I have small herb garden (parsley, coriander mint and basil) that is watered from below by a hydrophilic filter using capillary action from a reservoir. This filter allows water soluble nutrients to be fed to the herbs.

The manufacturer of the filter use a special propitiatory additive in the filter that allows for excellent water flow. I need to know the the harmful implications of the material as they have stated the unknown "additive in the filter is not FDA approved". They will not tell us what additive is to protect their intellectual property.

My question is that will the herbs absorb the additive regardless assuming the additive is leaching into the water. Say that 1 ppm (parts per million) of substance X is in the water. Will the herbs absorb that and propagate it to their leaves. If so how much of the substance? (very rough estimate will do)

TIA, Dave


1 Answer 1


You'd have to test it. Plant roots naturally pull poisons like heavy metals out of the soil through water. These are called metallophytes, and can even be classified into what're called hyperaccumulator plants. The use of plants to remove harmful substances from the soil, air or water is called phytoremediation.
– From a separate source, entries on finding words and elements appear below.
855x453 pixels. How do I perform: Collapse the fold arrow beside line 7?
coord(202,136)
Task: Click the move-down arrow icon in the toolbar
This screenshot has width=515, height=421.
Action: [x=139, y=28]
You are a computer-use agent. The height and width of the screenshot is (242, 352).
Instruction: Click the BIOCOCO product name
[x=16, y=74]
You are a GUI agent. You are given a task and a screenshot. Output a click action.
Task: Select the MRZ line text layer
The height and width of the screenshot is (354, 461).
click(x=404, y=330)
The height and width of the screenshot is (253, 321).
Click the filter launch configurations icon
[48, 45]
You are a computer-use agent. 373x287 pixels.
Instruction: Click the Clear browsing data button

The process of absorbing harmful substances, however, relies on the structure and size of the substances involved because the substances must enter cells. We know from elementary biology that cells only allow molecules of certain properties to pass their cell membranes. Since the filter additive in question is an unknown, it's hard to say if a plant would absorb it. It's also hard to say if it's harmful to you, or if it even gets into your water. Testing for a chemical of unknown behavior requires some analysis like mass spectrometry (fair example).